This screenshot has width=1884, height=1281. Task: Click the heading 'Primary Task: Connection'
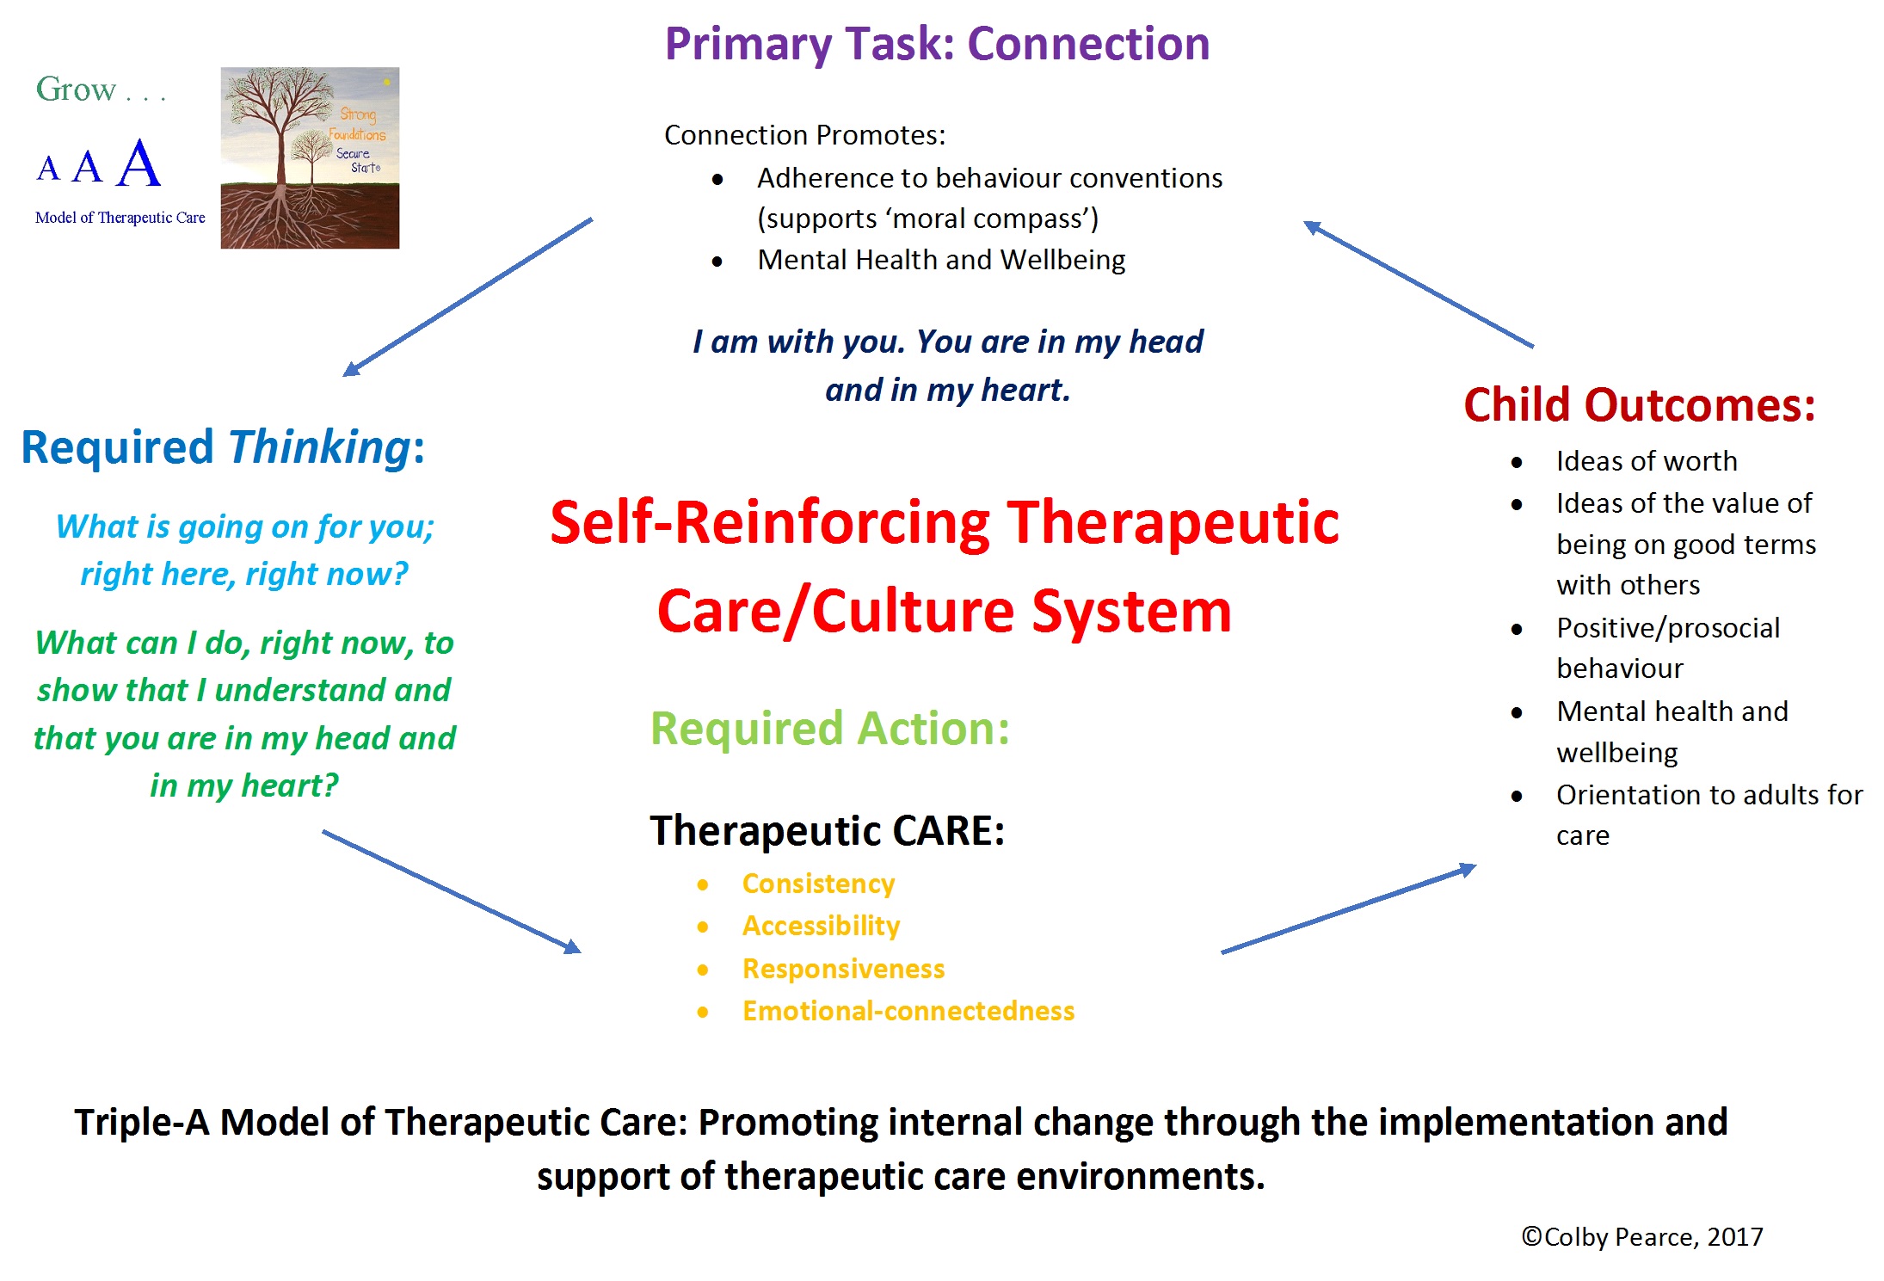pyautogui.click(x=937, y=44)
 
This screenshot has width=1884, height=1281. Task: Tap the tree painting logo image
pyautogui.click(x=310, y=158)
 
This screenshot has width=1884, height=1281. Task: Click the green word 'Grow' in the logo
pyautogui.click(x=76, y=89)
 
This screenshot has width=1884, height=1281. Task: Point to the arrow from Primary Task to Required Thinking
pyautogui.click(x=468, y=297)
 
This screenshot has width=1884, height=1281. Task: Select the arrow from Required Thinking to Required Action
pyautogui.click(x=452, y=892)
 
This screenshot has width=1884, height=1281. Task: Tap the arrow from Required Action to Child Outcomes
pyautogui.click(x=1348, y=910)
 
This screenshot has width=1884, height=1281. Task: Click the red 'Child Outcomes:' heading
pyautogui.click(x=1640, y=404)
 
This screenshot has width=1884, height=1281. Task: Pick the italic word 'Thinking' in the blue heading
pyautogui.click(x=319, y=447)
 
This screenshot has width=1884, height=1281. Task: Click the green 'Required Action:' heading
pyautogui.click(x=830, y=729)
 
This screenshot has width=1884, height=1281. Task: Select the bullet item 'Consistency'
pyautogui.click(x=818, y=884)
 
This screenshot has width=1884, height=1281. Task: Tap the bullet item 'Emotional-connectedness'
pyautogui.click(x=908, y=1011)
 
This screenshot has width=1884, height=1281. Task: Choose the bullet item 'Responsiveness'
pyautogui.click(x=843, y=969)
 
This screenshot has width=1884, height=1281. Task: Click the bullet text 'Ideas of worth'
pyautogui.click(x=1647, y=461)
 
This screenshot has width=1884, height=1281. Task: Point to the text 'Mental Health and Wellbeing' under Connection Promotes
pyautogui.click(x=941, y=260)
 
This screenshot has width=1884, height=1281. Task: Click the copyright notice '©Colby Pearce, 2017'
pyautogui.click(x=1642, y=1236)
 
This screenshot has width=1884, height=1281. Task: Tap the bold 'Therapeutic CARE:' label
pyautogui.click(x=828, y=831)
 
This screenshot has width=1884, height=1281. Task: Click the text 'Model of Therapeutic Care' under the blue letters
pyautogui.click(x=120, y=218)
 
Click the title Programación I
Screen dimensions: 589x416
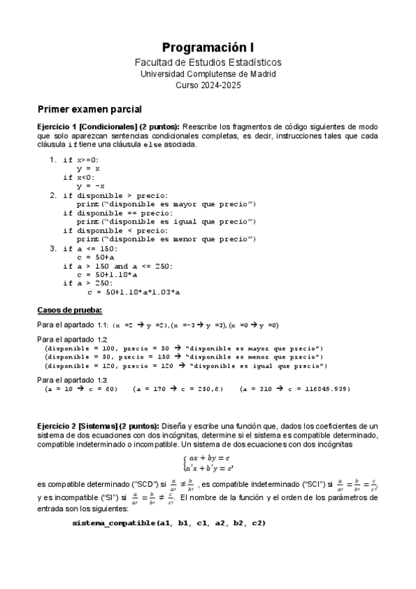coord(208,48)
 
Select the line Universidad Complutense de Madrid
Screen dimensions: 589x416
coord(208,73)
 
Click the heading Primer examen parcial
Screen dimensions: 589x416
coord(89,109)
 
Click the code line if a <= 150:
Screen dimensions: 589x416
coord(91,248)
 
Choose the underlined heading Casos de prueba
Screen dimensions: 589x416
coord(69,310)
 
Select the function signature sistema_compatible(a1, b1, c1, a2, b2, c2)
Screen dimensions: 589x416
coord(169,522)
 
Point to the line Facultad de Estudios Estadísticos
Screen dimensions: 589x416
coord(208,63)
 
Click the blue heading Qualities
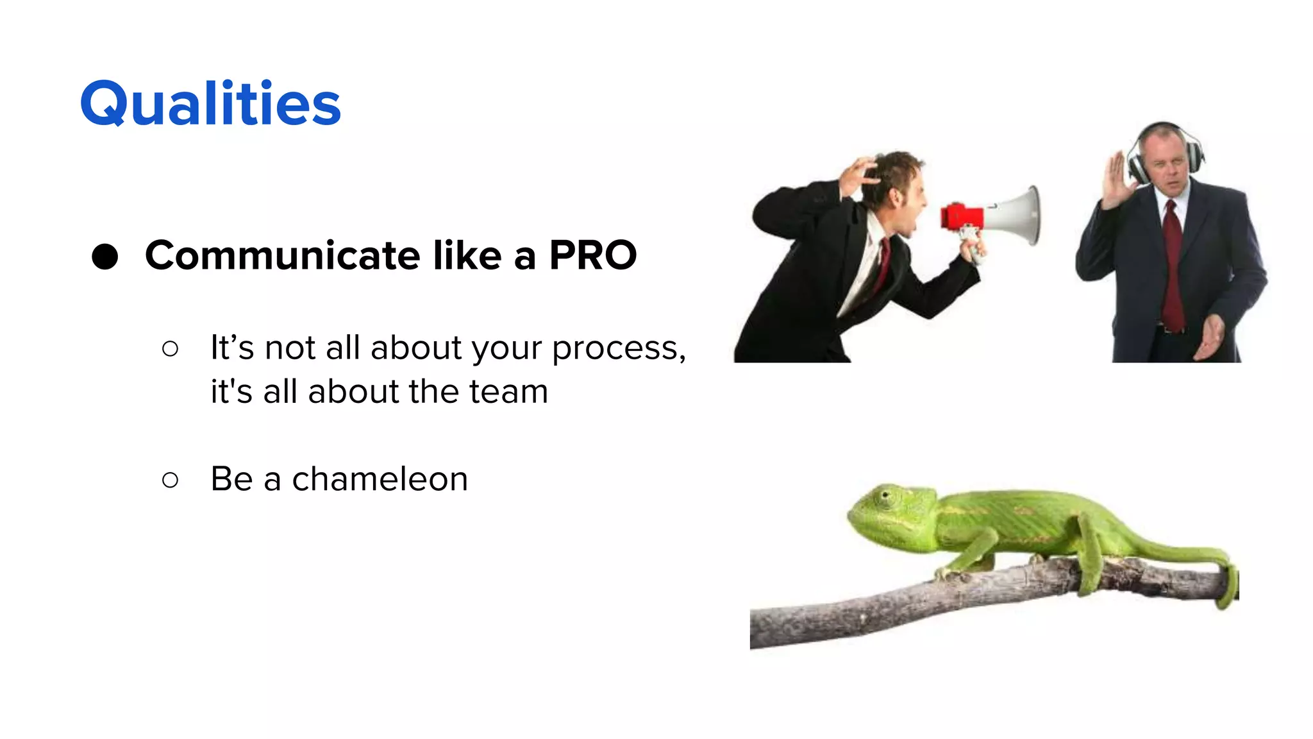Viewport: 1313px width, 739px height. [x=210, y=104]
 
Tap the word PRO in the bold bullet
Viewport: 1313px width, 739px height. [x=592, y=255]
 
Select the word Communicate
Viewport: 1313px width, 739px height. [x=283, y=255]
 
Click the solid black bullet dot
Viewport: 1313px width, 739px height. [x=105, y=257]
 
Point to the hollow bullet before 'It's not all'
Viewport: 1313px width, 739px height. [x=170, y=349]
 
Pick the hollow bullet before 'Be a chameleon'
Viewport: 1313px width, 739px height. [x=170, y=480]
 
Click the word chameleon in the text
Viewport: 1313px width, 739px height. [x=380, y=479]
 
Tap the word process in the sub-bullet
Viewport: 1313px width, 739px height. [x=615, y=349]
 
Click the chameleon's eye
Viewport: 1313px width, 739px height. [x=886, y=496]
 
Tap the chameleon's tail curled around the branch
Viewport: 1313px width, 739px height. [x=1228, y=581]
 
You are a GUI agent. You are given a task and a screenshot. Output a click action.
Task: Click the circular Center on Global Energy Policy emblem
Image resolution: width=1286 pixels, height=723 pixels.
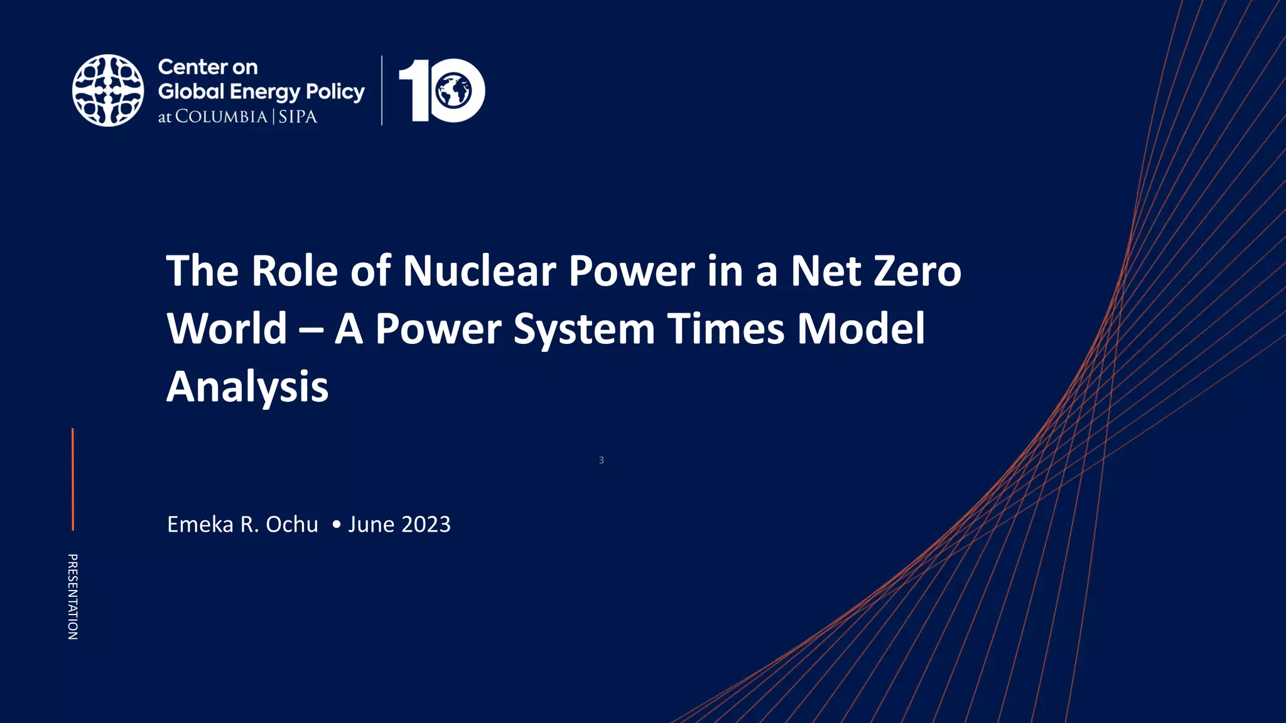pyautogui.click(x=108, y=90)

————————

Turn the rows above into a JSON list of strings, one string for each line, skipping blank lines and leaving the pictures out.

[
  "This screenshot has width=1884, height=1281. Task: Click the heading 'Primary Task: Connection'",
  "pyautogui.click(x=937, y=44)",
  "This screenshot has width=1884, height=1281. Task: Tap the tree painting logo image",
  "pyautogui.click(x=310, y=158)",
  "This screenshot has width=1884, height=1281. Task: Click the green word 'Grow' in the logo",
  "pyautogui.click(x=76, y=89)",
  "This screenshot has width=1884, height=1281. Task: Point to the arrow from Primary Task to Required Thinking",
  "pyautogui.click(x=468, y=297)",
  "This screenshot has width=1884, height=1281. Task: Select the arrow from Required Thinking to Required Action",
  "pyautogui.click(x=452, y=892)",
  "This screenshot has width=1884, height=1281. Task: Tap the arrow from Required Action to Child Outcomes",
  "pyautogui.click(x=1348, y=910)",
  "This screenshot has width=1884, height=1281. Task: Click the red 'Child Outcomes:' heading",
  "pyautogui.click(x=1640, y=404)",
  "This screenshot has width=1884, height=1281. Task: Pick the italic word 'Thinking' in the blue heading",
  "pyautogui.click(x=319, y=447)",
  "This screenshot has width=1884, height=1281. Task: Click the green 'Required Action:' heading",
  "pyautogui.click(x=830, y=729)",
  "This screenshot has width=1884, height=1281. Task: Select the bullet item 'Consistency'",
  "pyautogui.click(x=818, y=884)",
  "This screenshot has width=1884, height=1281. Task: Tap the bullet item 'Emotional-connectedness'",
  "pyautogui.click(x=908, y=1011)",
  "This screenshot has width=1884, height=1281. Task: Choose the bullet item 'Responsiveness'",
  "pyautogui.click(x=843, y=969)",
  "This screenshot has width=1884, height=1281. Task: Click the bullet text 'Ideas of worth'",
  "pyautogui.click(x=1647, y=461)",
  "This screenshot has width=1884, height=1281. Task: Point to the text 'Mental Health and Wellbeing' under Connection Promotes",
  "pyautogui.click(x=941, y=260)",
  "This screenshot has width=1884, height=1281. Task: Click the copyright notice '©Colby Pearce, 2017'",
  "pyautogui.click(x=1642, y=1236)",
  "This screenshot has width=1884, height=1281. Task: Tap the bold 'Therapeutic CARE:' label",
  "pyautogui.click(x=828, y=831)",
  "This screenshot has width=1884, height=1281. Task: Click the text 'Model of Therapeutic Care' under the blue letters",
  "pyautogui.click(x=120, y=218)",
  "Click the title Programación I",
  "Screen dimensions: 589x416",
  "coord(208,48)",
  "Select the line Universidad Complutense de Madrid",
  "Screen dimensions: 589x416",
  "coord(208,73)",
  "Click the heading Primer examen parcial",
  "Screen dimensions: 589x416",
  "coord(89,109)",
  "Click the code line if a <= 150:",
  "Screen dimensions: 589x416",
  "coord(91,248)",
  "Choose the underlined heading Casos de prueba",
  "Screen dimensions: 589x416",
  "coord(69,310)",
  "Select the function signature sistema_compatible(a1, b1, c1, a2, b2, c2)",
  "Screen dimensions: 589x416",
  "coord(169,522)",
  "Point to the line Facultad de Estudios Estadísticos",
  "Screen dimensions: 589x416",
  "coord(208,63)",
  "Click the blue heading Qualities",
  "Viewport: 1313px width, 739px height. [x=210, y=104]",
  "Tap the word PRO in the bold bullet",
  "Viewport: 1313px width, 739px height. [x=592, y=255]",
  "Select the word Communicate",
  "Viewport: 1313px width, 739px height. [x=283, y=255]",
  "Click the solid black bullet dot",
  "Viewport: 1313px width, 739px height. [x=105, y=257]",
  "Point to the hollow bullet before 'It's not all'",
  "Viewport: 1313px width, 739px height. [x=170, y=349]",
  "Pick the hollow bullet before 'Be a chameleon'",
  "Viewport: 1313px width, 739px height. [x=170, y=480]",
  "Click the word chameleon in the text",
  "Viewport: 1313px width, 739px height. [x=380, y=479]",
  "Tap the word process in the sub-bullet",
  "Viewport: 1313px width, 739px height. [x=615, y=349]",
  "Click the chameleon's eye",
  "Viewport: 1313px width, 739px height. [x=886, y=496]",
  "Tap the chameleon's tail curled around the branch",
  "Viewport: 1313px width, 739px height. [x=1228, y=581]",
  "You are a GUI agent. You are given a task and a screenshot. Output a click action.",
  "Task: Click the circular Center on Global Energy Policy emblem",
  "Image resolution: width=1286 pixels, height=723 pixels.",
  "pyautogui.click(x=108, y=90)"
]